Secondary radio eclipse of the transiting planet HD 189733 b: an upper limit at 307-347 MHz
A. M. S. Smith, A. Collier Cameron, J. Greaves, M. Jardine, G., Langston, D. Backer

TL;DR
This study attempts to detect radio emission from the secondary eclipse of exoplanet HD 189733 b at 307-347 MHz, setting an upper flux limit and finding no definitive eclipse signal.
Contribution
First radio observation of a transiting exoplanet's secondary eclipse, establishing an upper flux limit at 307-347 MHz.
Findings
Upper flux density limit of 81 mJy at 3-sigma confidence.
No definitive detection of eclipse signal, with a marginal 2-sigma hint in a specific band.
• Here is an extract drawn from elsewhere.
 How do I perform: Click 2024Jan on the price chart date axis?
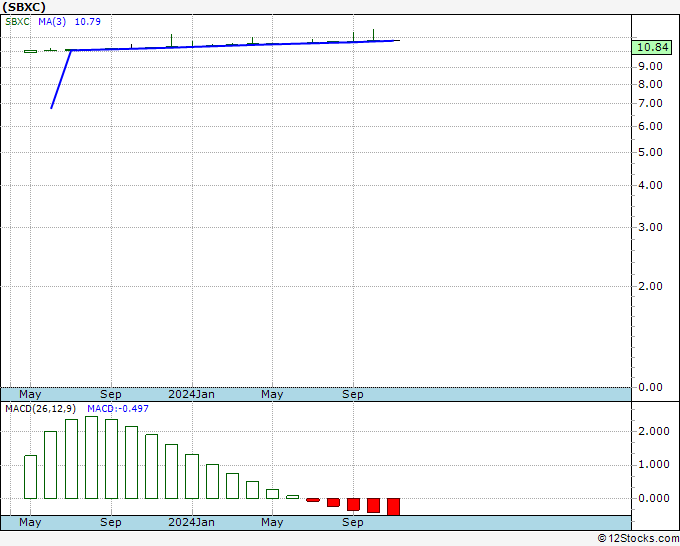[x=190, y=394]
Results align with theoretical predictions of planetary radio emission.
Abstract
We report the first attempt to observe the secondary eclipse of a transiting extra-solar planet at radio wavelengths. We observed HD 189733 b with the Robert C. Byrd Green Bank Telescope of the NRAO over about 5.5 hours before, during and after secondary eclipse, at frequencies of 307 - 347 MHz. In this frequency range, we determine the 3-sigma upper limit to the flux density to be 81 mJy. The data are consistent with no eclipse or a marginal reduction in flux at the time of secondary eclipse in all subsets of our bandwidth; the strongest signal is an apparent eclipse at the 2-sigma level in the 335.2 - 339.3 MHz region. Our observed upper limit is close to theoretical predictions of the flux density of cyclotron-maser radiation from the planet.